■ TASK DESCRIPTION ■
Please report every line in the material below where the word "computer" is found.

■ DATASET ■
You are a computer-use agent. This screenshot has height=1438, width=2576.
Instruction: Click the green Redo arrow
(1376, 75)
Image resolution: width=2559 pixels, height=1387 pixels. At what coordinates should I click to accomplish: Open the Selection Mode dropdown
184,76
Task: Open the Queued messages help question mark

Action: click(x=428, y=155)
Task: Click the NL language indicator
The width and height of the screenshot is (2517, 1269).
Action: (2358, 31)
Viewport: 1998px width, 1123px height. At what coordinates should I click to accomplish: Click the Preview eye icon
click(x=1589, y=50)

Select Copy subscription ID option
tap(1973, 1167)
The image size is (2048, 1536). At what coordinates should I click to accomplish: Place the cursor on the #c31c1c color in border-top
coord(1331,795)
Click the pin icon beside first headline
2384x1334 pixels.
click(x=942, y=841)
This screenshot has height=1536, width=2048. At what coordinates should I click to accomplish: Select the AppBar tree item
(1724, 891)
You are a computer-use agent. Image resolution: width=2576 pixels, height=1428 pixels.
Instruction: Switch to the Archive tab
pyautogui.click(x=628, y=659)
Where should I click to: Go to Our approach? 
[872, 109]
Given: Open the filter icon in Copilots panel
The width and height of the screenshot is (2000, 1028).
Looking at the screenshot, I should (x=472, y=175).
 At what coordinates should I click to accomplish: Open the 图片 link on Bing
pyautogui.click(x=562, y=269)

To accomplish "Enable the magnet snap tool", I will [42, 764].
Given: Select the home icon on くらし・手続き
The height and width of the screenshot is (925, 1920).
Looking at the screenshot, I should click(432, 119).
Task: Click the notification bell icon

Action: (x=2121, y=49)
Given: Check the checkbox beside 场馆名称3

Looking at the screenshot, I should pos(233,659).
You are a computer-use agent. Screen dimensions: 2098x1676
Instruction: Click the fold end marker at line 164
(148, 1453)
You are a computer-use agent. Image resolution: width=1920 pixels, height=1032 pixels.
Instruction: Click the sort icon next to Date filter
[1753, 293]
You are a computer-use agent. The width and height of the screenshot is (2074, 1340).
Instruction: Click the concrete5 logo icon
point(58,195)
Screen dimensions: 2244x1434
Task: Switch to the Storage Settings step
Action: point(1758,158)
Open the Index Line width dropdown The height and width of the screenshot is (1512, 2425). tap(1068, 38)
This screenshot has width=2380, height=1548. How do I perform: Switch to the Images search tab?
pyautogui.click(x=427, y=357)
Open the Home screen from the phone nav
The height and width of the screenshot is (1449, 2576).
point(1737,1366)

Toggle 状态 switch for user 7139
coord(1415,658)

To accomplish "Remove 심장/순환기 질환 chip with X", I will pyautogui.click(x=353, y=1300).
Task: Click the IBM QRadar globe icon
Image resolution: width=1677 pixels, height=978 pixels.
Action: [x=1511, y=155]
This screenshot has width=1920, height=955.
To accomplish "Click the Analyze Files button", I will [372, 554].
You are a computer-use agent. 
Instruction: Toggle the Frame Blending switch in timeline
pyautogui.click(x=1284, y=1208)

■ RESULT OF THE EXERCISE ■
You are a computer-use agent. This screenshot has height=1438, width=2576.
You are a computer-use agent. Image resolution: width=2576 pixels, height=1428 pixels.
You are a computer-use agent. Screen dimensions: 2098x1676
You are a computer-use agent. Image resolution: width=1920 pixels, height=1032 pixels.
You are a computer-use agent. The width and height of the screenshot is (2074, 1340).
You are a computer-use agent. 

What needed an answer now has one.